[Start of Attachment]

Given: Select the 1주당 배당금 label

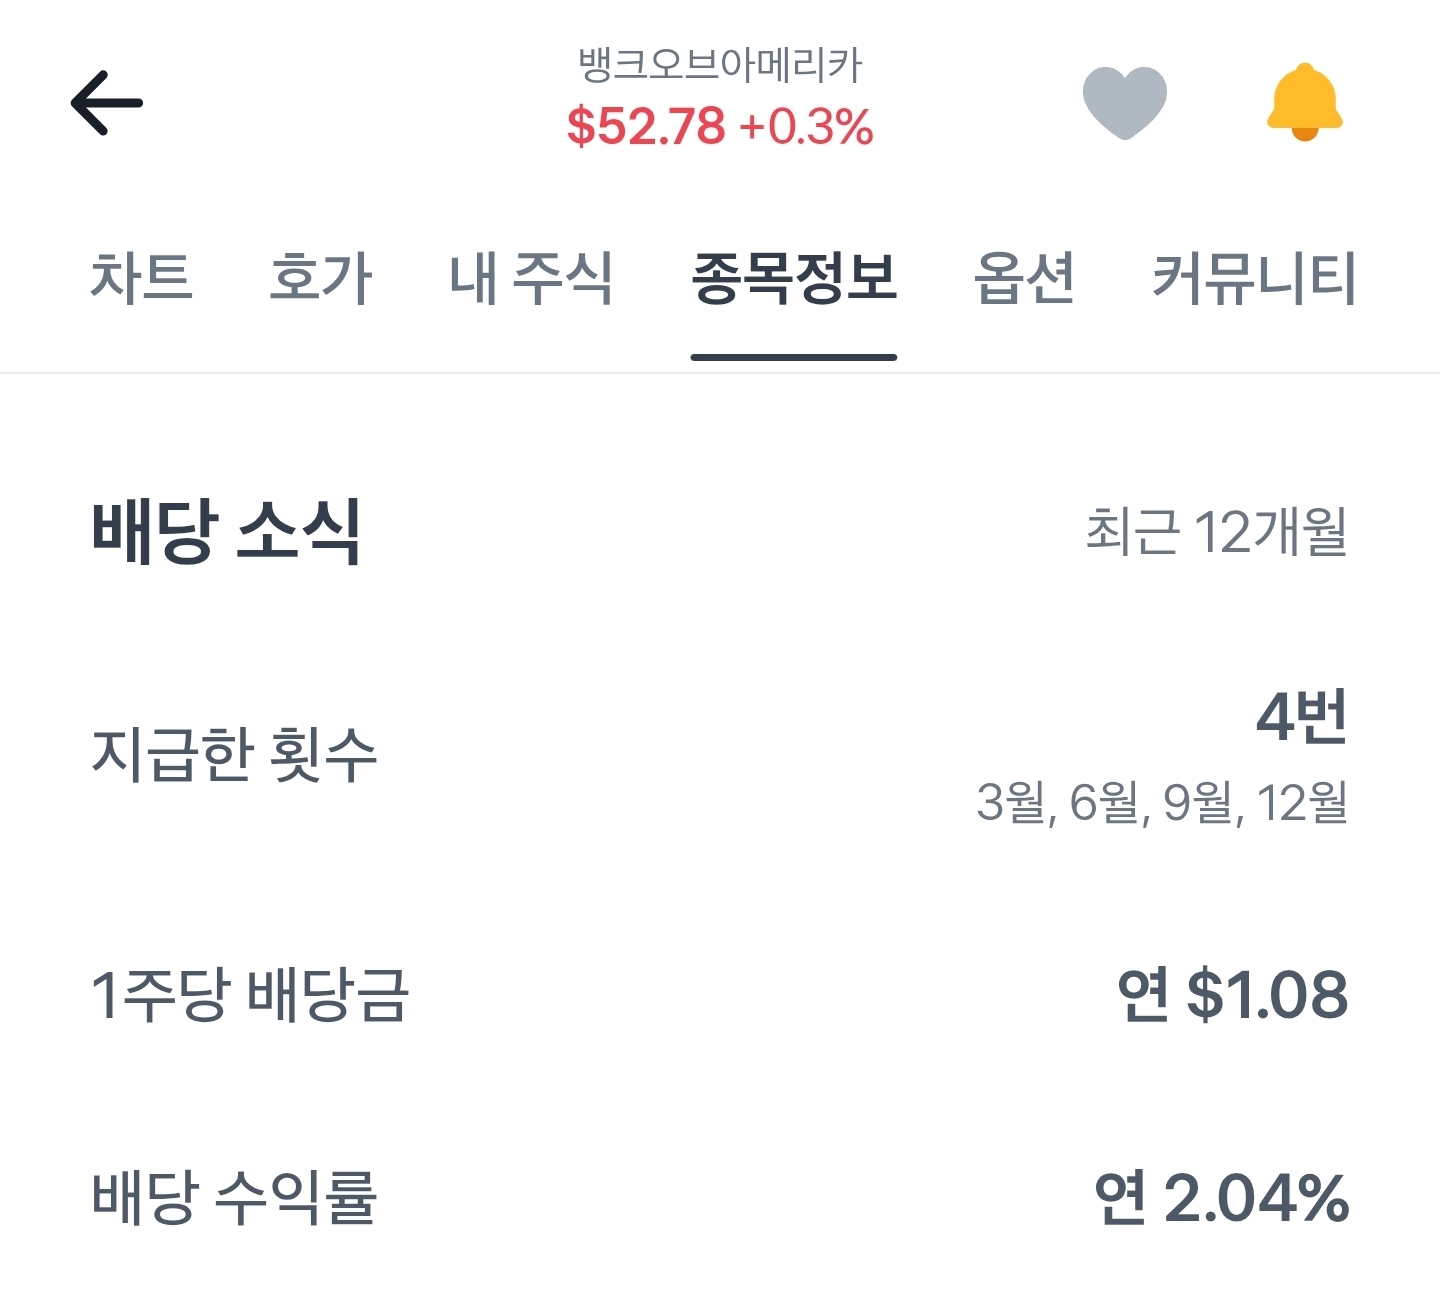Looking at the screenshot, I should click(250, 995).
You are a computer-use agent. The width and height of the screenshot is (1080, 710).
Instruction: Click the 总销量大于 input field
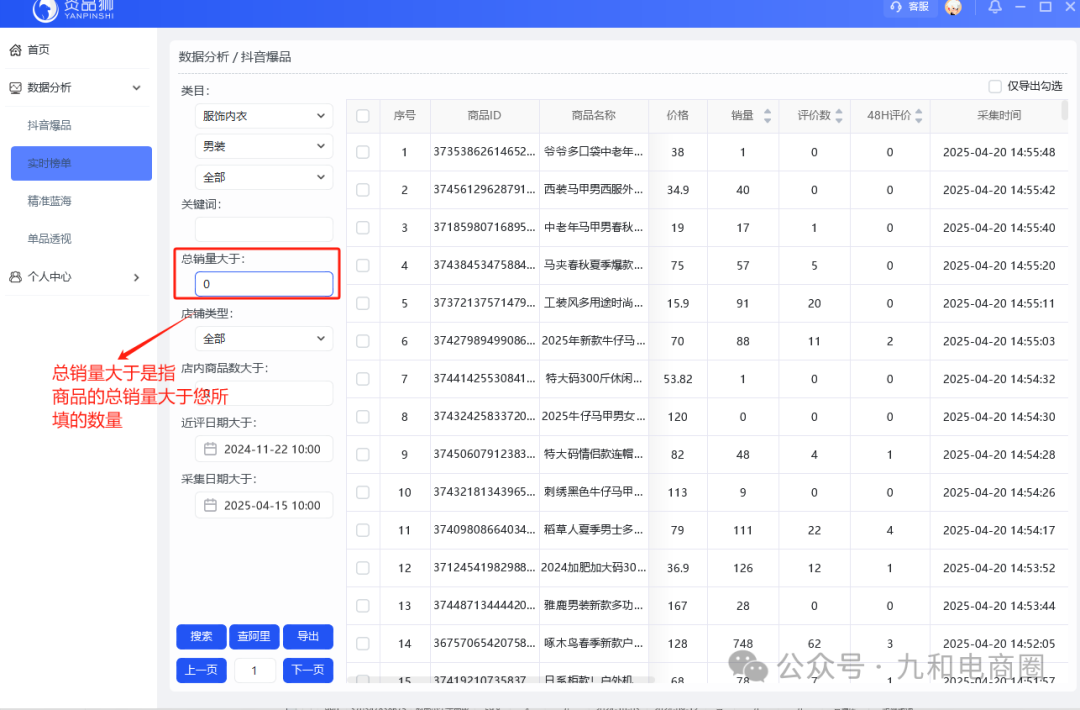[263, 283]
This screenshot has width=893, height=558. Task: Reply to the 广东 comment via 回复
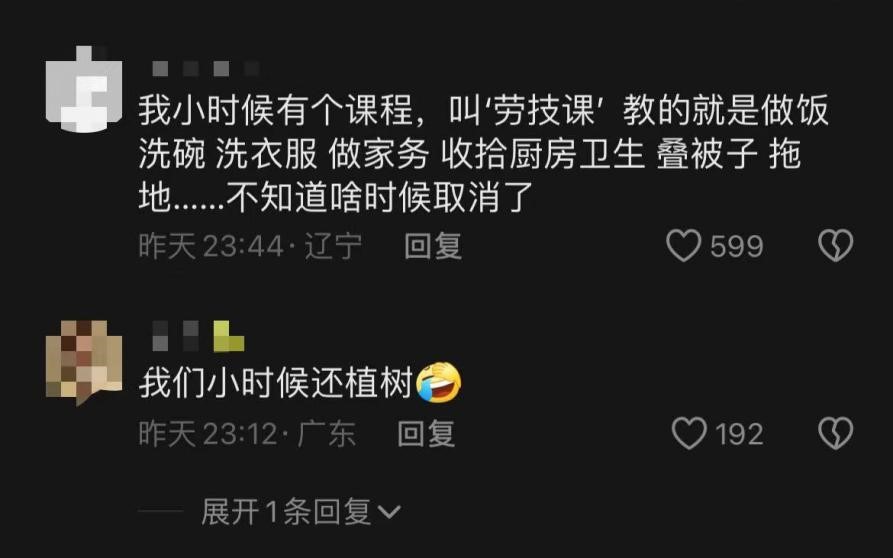click(x=426, y=434)
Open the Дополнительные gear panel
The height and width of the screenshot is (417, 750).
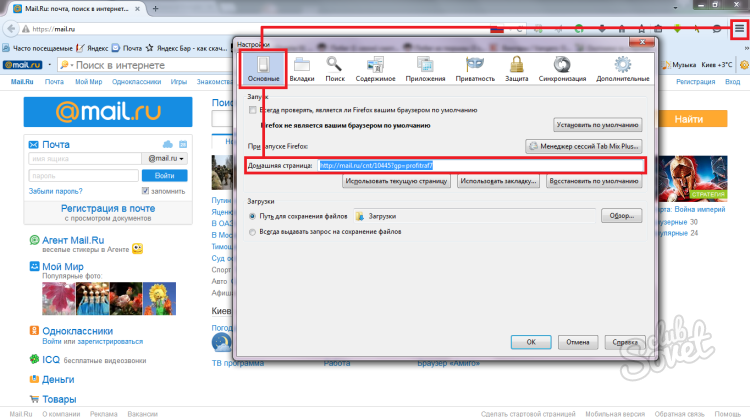pos(622,71)
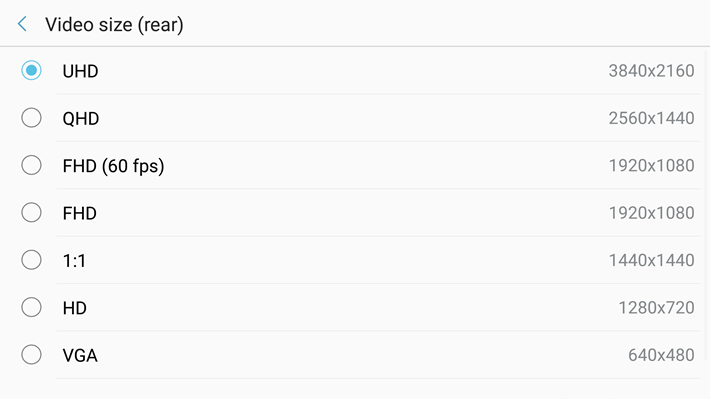
Task: Tap the 1:1 label text
Action: click(74, 261)
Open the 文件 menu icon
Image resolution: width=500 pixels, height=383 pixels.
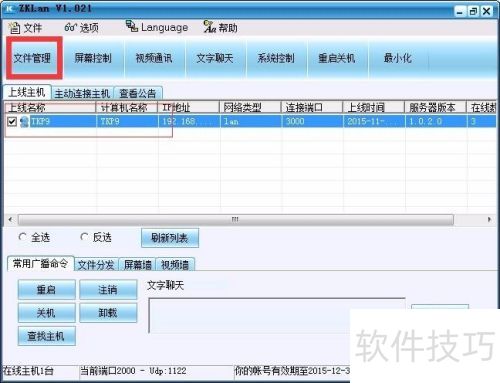tap(14, 28)
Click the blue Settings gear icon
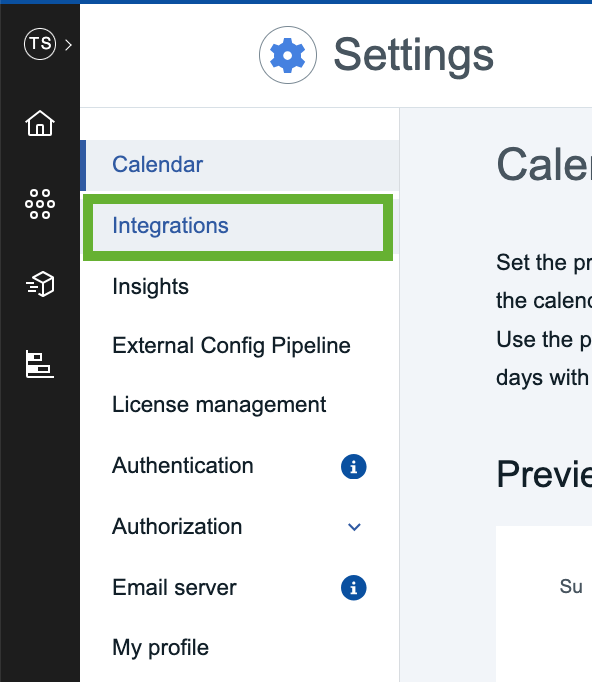The image size is (592, 682). pos(288,55)
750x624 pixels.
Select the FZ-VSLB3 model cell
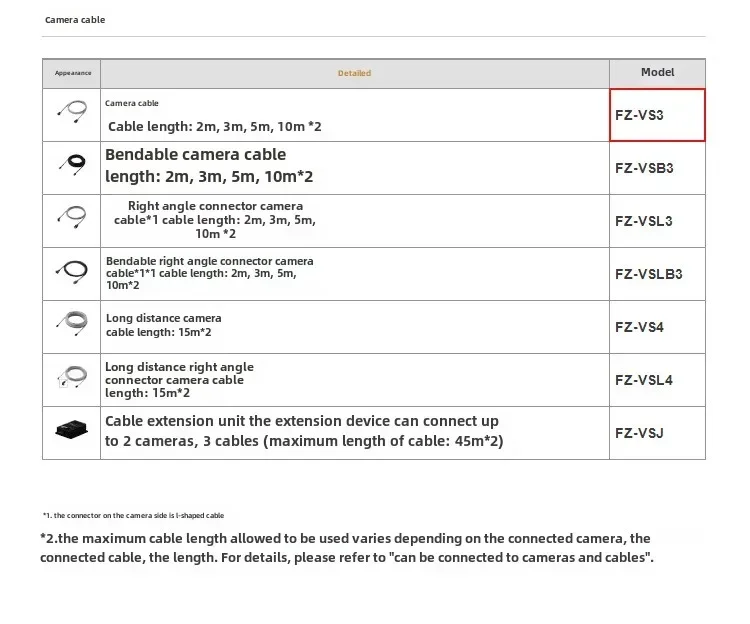click(657, 274)
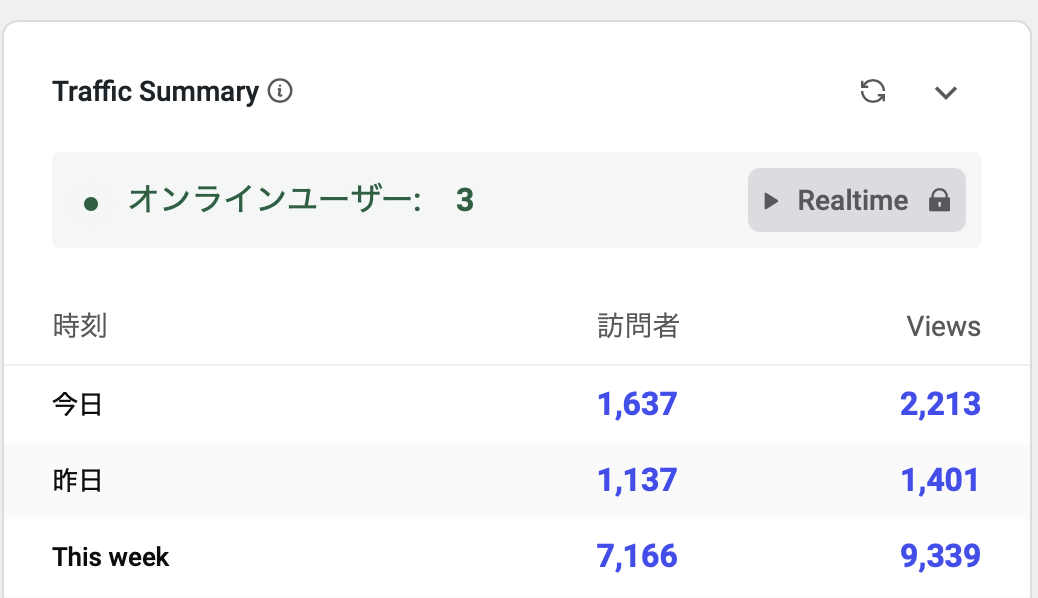Image resolution: width=1038 pixels, height=598 pixels.
Task: Click the info icon beside Traffic Summary
Action: (x=281, y=92)
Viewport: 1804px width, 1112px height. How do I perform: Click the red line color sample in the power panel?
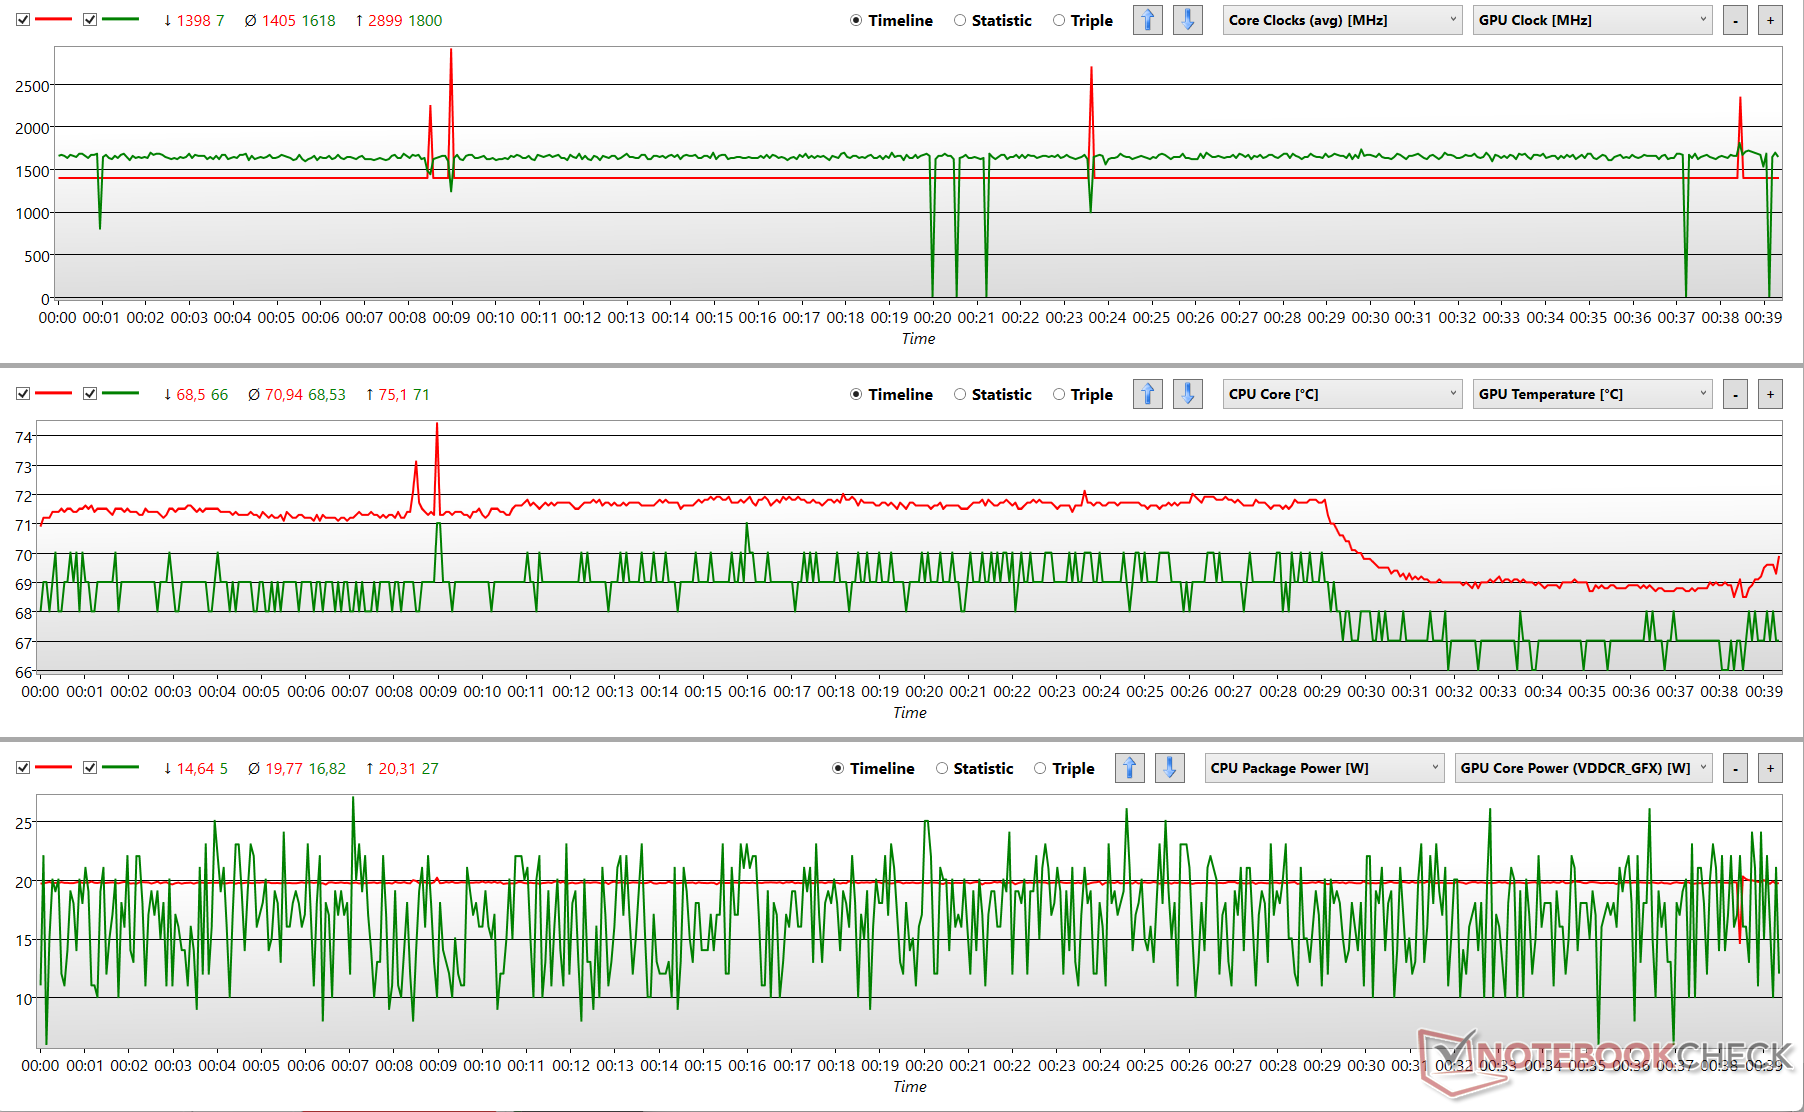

[End of Attachment]

● **WHAT IS BEING ASKED**
Pictures in the records must not appear in the copy; transcribe everything else precisely.

● **EXPECTED ANSWER**
Given: Select the 1주당 배당금 label

Looking at the screenshot, I should click(250, 995).
You are a computer-use agent. The width and height of the screenshot is (1080, 710).
Instruction: Click the 总销量大于 input field
[263, 283]
This screenshot has width=893, height=558. Task: Reply to the 广东 comment via 回复
click(x=426, y=434)
Open the Дополнительные gear panel
The height and width of the screenshot is (417, 750).
pos(622,71)
Task: Tap the 1:1 label text
Action: click(74, 261)
Open the 文件 menu icon
Image resolution: width=500 pixels, height=383 pixels.
tap(14, 28)
Click the blue Settings gear icon
The image size is (592, 682). pos(288,55)
750x624 pixels.
Select the FZ-VSLB3 model cell
click(657, 274)
Image resolution: width=1038 pixels, height=598 pixels.
Task: Click the info icon beside Traffic Summary
Action: (x=281, y=92)
Viewport: 1804px width, 1112px height. How do I perform: Click the red line color sample in the power panel?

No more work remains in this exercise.